(Stored items)
__________________________________________________
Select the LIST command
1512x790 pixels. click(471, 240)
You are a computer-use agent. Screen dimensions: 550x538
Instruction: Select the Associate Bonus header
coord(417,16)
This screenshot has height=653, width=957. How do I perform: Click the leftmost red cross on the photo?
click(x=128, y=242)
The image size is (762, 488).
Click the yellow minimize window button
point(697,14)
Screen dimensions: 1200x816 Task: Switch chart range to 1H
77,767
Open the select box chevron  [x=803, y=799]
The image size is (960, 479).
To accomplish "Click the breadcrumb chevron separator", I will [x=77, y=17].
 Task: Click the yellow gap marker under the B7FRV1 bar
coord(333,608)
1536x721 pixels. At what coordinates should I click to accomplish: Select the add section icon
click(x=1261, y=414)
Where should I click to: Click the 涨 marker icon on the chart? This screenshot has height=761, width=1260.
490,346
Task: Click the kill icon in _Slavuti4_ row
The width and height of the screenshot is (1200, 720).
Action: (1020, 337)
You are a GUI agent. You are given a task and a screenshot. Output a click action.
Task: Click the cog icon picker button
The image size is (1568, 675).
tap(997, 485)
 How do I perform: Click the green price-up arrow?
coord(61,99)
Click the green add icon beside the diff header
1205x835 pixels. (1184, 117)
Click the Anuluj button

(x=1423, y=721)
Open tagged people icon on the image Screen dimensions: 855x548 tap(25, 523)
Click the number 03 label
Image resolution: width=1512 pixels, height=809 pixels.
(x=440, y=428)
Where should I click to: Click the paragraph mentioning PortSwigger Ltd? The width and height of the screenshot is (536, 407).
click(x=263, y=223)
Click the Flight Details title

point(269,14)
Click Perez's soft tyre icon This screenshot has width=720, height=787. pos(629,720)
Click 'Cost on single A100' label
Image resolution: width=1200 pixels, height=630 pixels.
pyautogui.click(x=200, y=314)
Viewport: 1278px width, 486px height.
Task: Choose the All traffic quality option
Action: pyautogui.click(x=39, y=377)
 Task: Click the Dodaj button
__________________________________________________
## Exercise goal
Restate the whole set of entries exactly.

## Worked solution
Select the LIST command
1512x790 pixels. click(471, 240)
You are a computer-use agent. Screen dimensions: 550x538
Instruction: Select the Associate Bonus header
coord(417,16)
This screenshot has height=653, width=957. How do I perform: Click the leftmost red cross on the photo?
click(x=128, y=242)
The image size is (762, 488).
Click the yellow minimize window button
point(697,14)
Screen dimensions: 1200x816 Task: Switch chart range to 1H
77,767
Open the select box chevron  [x=803, y=799]
The image size is (960, 479).
To accomplish "Click the breadcrumb chevron separator", I will [x=77, y=17].
 Task: Click the yellow gap marker under the B7FRV1 bar
coord(333,608)
1536x721 pixels. At what coordinates should I click to accomplish: Select the add section icon
click(x=1261, y=414)
Where should I click to: Click the 涨 marker icon on the chart? This screenshot has height=761, width=1260.
490,346
Task: Click the kill icon in _Slavuti4_ row
The width and height of the screenshot is (1200, 720).
Action: (1020, 337)
You are a GUI agent. You are given a task and a screenshot. Output a click action.
Task: Click the cog icon picker button
The image size is (1568, 675).
tap(997, 485)
 How do I perform: Click the green price-up arrow?
coord(61,99)
Click the green add icon beside the diff header
1205x835 pixels. (1184, 117)
Click the Anuluj button

(x=1423, y=721)
Open tagged people icon on the image Screen dimensions: 855x548 tap(25, 523)
Click the number 03 label
Image resolution: width=1512 pixels, height=809 pixels.
(x=440, y=428)
Where should I click to: Click the paragraph mentioning PortSwigger Ltd? The width and height of the screenshot is (536, 407).
click(x=263, y=223)
Click the Flight Details title

point(269,14)
Click Perez's soft tyre icon This screenshot has width=720, height=787. pos(629,720)
Click 'Cost on single A100' label
Image resolution: width=1200 pixels, height=630 pixels.
pyautogui.click(x=200, y=314)
Viewport: 1278px width, 486px height.
Task: Choose the All traffic quality option
Action: pyautogui.click(x=39, y=377)
 Task: Click the Dodaj button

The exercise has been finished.